Hiking trips are physically demanding and require certain amount of preparation. Although your overall attitude makes all the difference on any rigorous activity like hiking but preparation helps a lot. Let’s warm up first: Planning for your first hiking trip? Let me guess the thoughts running through your head.
1. I have never done it before; will I be able to do it?
2. But I am not physically active and I think it’s not for me. Since I have registered I have to do it somehow.
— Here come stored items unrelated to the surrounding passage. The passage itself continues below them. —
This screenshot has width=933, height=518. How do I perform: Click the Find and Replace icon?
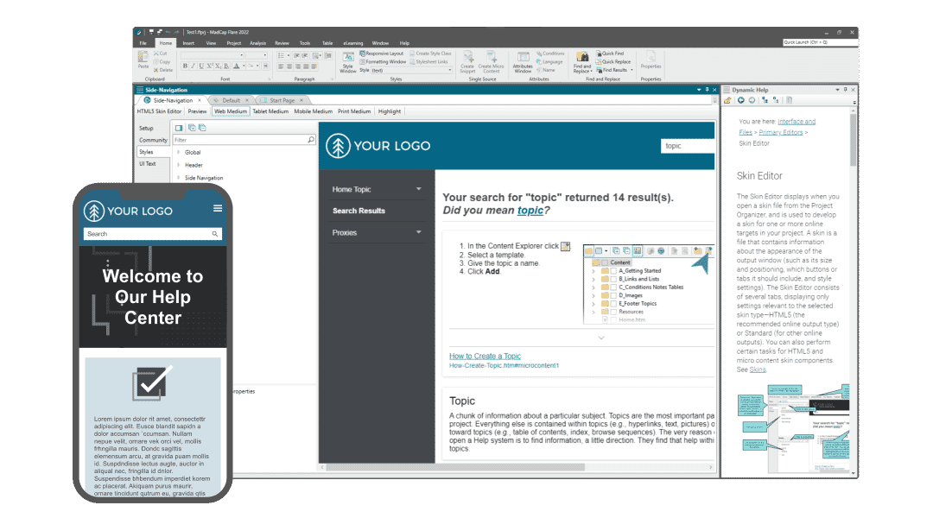[x=582, y=60]
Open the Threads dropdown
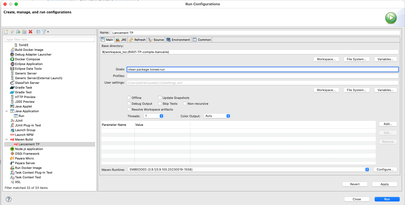The image size is (405, 205). [x=153, y=116]
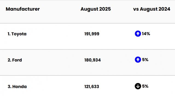Screen dimensions: 175x98
Task: Click the black down arrow in Honda row
Action: click(x=138, y=86)
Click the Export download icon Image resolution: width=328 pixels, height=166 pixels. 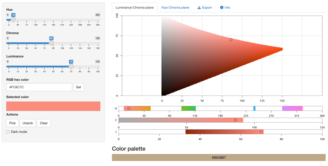[199, 8]
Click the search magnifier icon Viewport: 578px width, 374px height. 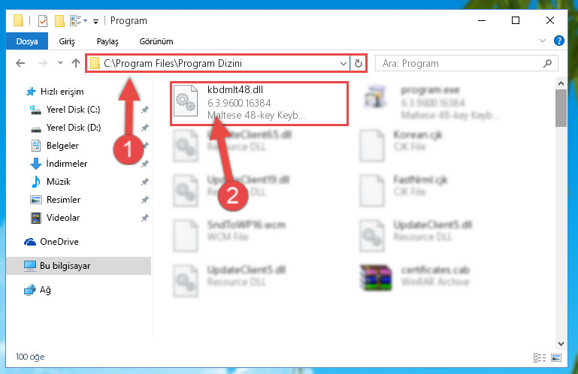click(x=547, y=63)
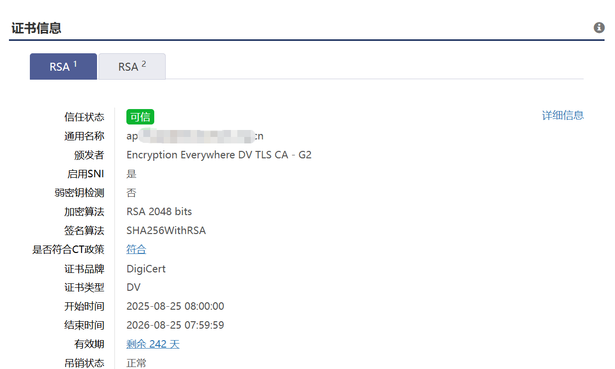The image size is (615, 369).
Task: Click the 信任状态 label
Action: 85,117
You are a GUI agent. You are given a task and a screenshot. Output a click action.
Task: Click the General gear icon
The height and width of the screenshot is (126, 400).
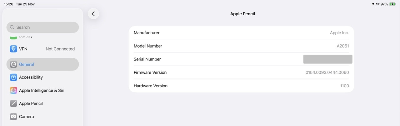[13, 65]
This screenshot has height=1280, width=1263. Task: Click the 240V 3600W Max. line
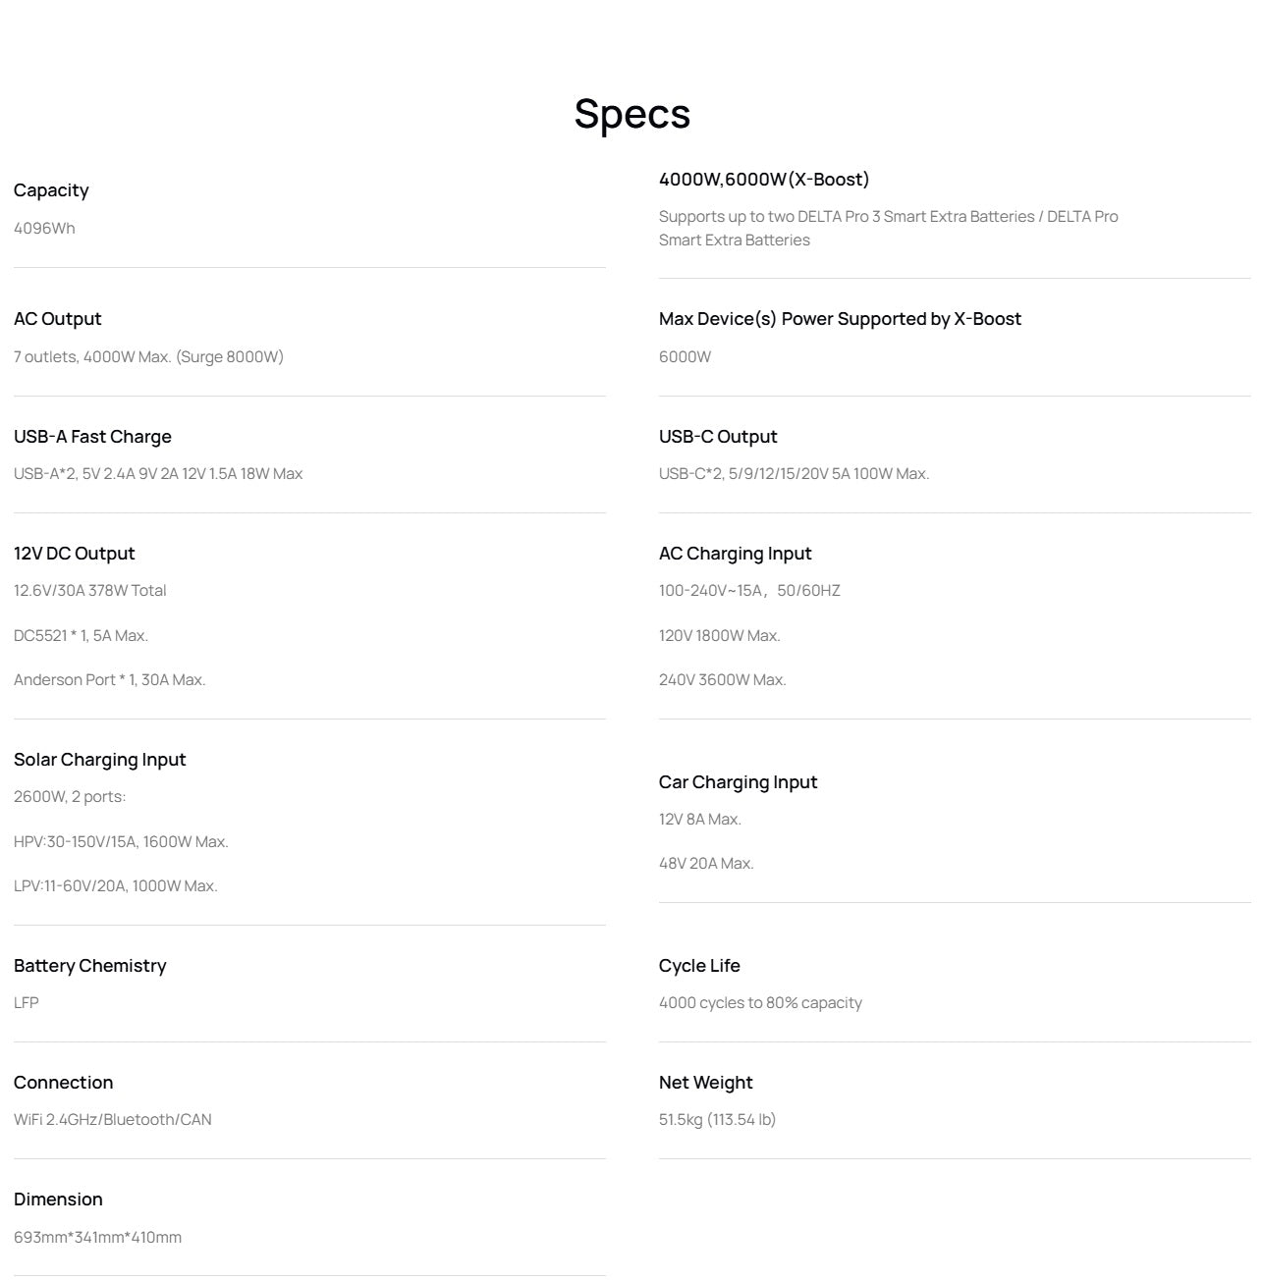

Looking for your friend who talked you into signing up for this?
3. I have an office job where is time for preparations, jo hoga dekha jayga, I have paid the money now.
4. But I don’t sit idle, keep on doing something, commute 2 hrs a day, that is enough to get me through it.
5. Well I started doing something about preparations but something came up and I had to stop it blah blah blah.
6. A night before, “Yaar I haven’t worked out for a single day, I think I should drop out”.
Well there are many more but these are some of the common when you are doing it for the first time and believe me this all is your own creation in your head, it’s not real.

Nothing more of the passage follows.